Mystique ground her teeth, but set her shoulders in resolve. “I wanted him to pour punch on himself because when Moira went to bathroom, he came over to dance with me. At first I didn’t think it was much of a big deal, but he…” Mystique faltered, but carried on. “He ground his hips into my butt, and…”

“Stop. It’s okay.” Matt pulled Mystique across the couch and into a hug that was more for him, than for her. Moira was crying against Geoffrey’s chest on the loveseat and Mystique sat there in Matt’s arms, stiff and stuttering.

Finally Mystique said, “I’m sorry, Moira. I never meant to ruin your pretty dress.”

Moira pulled away from Geoffrey, stood, and slapped Mystique. “Did you mean to ruin my life? Because you have!”

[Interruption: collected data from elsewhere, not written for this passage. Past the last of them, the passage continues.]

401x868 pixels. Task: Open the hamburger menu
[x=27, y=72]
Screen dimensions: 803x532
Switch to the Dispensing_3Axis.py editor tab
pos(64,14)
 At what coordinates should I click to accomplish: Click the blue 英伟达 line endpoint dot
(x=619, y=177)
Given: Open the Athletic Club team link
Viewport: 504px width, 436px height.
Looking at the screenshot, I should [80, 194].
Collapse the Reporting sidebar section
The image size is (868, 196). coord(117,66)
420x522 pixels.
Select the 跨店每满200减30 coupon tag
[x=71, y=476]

“We do not hit!” Matt said, at the same time Geoffrey said, “Moira!”

But she was already clomping up the stairs and into their room. The door slammed and they all flinched.

 

Mystique followed her sister up the stairs and sat down with her back against the door to their room.

“I really am sorry, Moira,” she said. “You looked so nice tonight. And you were having so much fun. You’re a really good dancer. And I know you really like Tomas. I swear I didn’t want….”

Moira swung open the door, but Mystique remained sitting straight.

“You wore that dress. You wanted him to like you more.”

Mystique looked down at her dress. It was small and tight and very different than what the other girls had worn to the dance. But she liked how she looked in it. It had made her feel powerful and grown up when she’d tried it on. She hadn’t chosen it to catch the eye of some smelly eighth grader.

She stood up.

“You’re better than him,” Mystique said. “You deserve better than him.”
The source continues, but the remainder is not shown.